Clinically, SFT is seen as pinkish, reddish or white, circular or oval, well encapsulated fibrous mass with rich vascularisation [6]. On CT imaging, soft tissue SFTs are seen as well-defined hyperdense to isodense, intensely enhancing masses. Almost 10% cases may have associated calcification. Larger lesions may show haemorrhage, central necrosis and associated bone erosion [3]. On MRI, SFTs can be isointense or slightly hyperintense on T1W and T2W images. The mass shows intense post-contrast enhancement [7]. Enhancement may be homogenous, heterogeneous or patchy with often intralesional cystic areas and cystic degeneration. SFTs do not typically show restricted diffusion. SFT shows increased metabolic activity on positron emission tomography (PET). Therefore, PET can be useful in ruling out multiple lesions.

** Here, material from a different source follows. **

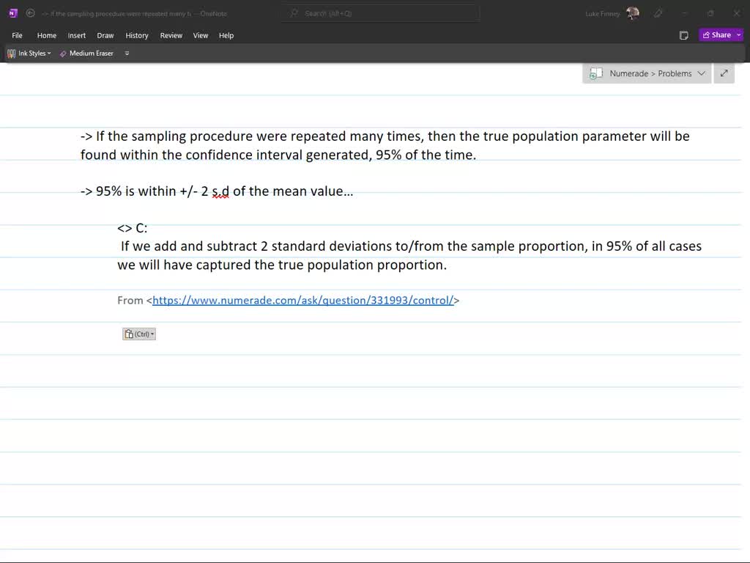This screenshot has width=750, height=563.
Task: Open the Ink Styles dropdown
Action: [29, 54]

On histology a typical SFT will show a cellular proliferation of bland spindle shaped cells in a patternless array. The background stroma shows thick ropey collagen and thin walled, branching vascular channels [8]. Histologic mimics of SFT such as sinonasal haemangiopericytoma, monophasic synovial sarcoma, benign nerve sheath tumours, smooth muscle tumours and fibrohistiocytic tumours can be differentiated with the help of a panel of immunohistochemical markers. Positive immunostaining for CD34 usually favours a diagnosis of SFT coupled with absence of staining for S-100 protein, SMA, Desmin and Actin [9]. Absence of immunostain for a myoid marker such as SMA and characteristic histological features usually helps distinguish this tumour from a close differential diagnosis of sinonasal haemangiopericytoma. Although weak TLE immunopositivity was seen in the present case, CD34 immunopositivity in the tumour cells excluded a diagnosis of synovial sarcoma. SFTs especially the extrapleural lesions typically follow a benign clinical course. However pleural SFTs may be malignant in 13%-23% cases [3]. Features like the presence of necrosis, 4 or more mitotic figures per 10 high power microscopic fields, increased cellularity and cellular polymorphism increases the malignancy potential. Tumor size more than 10 cm, presence of haemorrhage, infiltrative margins, and presence of anaplastic foci also point to malignancy [3]. For SFTs, the treatment of choice is total surgical excision with clear margins. In around 6% cases, local recurrence can occur after complete resection. In malignant disease, 23% cases may present with a recurrence. Some lesions may show metastasis several years after an apparently total removal [3]. Common sites of metastases are lung, followed by the bone and liver. Since 10%-15% tend to behave in a locally aggressive fashion long-term follow-up is mandatory for all cases of SFT. Radiotherapy can be considered as a treatment option if tumor displays evidence of malignancy and if the surgical margins are positive [10].

Conclusion

In summary, solitary fibrous tumours are infrequent neoplasms of mesenchymal origin presenting as a well circumscribed, avidly enhancing mass that is iso- to hyperintense on T1W and T2W MRI images. Even though most SFTs are benign, some of these tumors can be locally invasive and have the potential to be malignant. Surgical excision with long term follow up is the treatment of choice.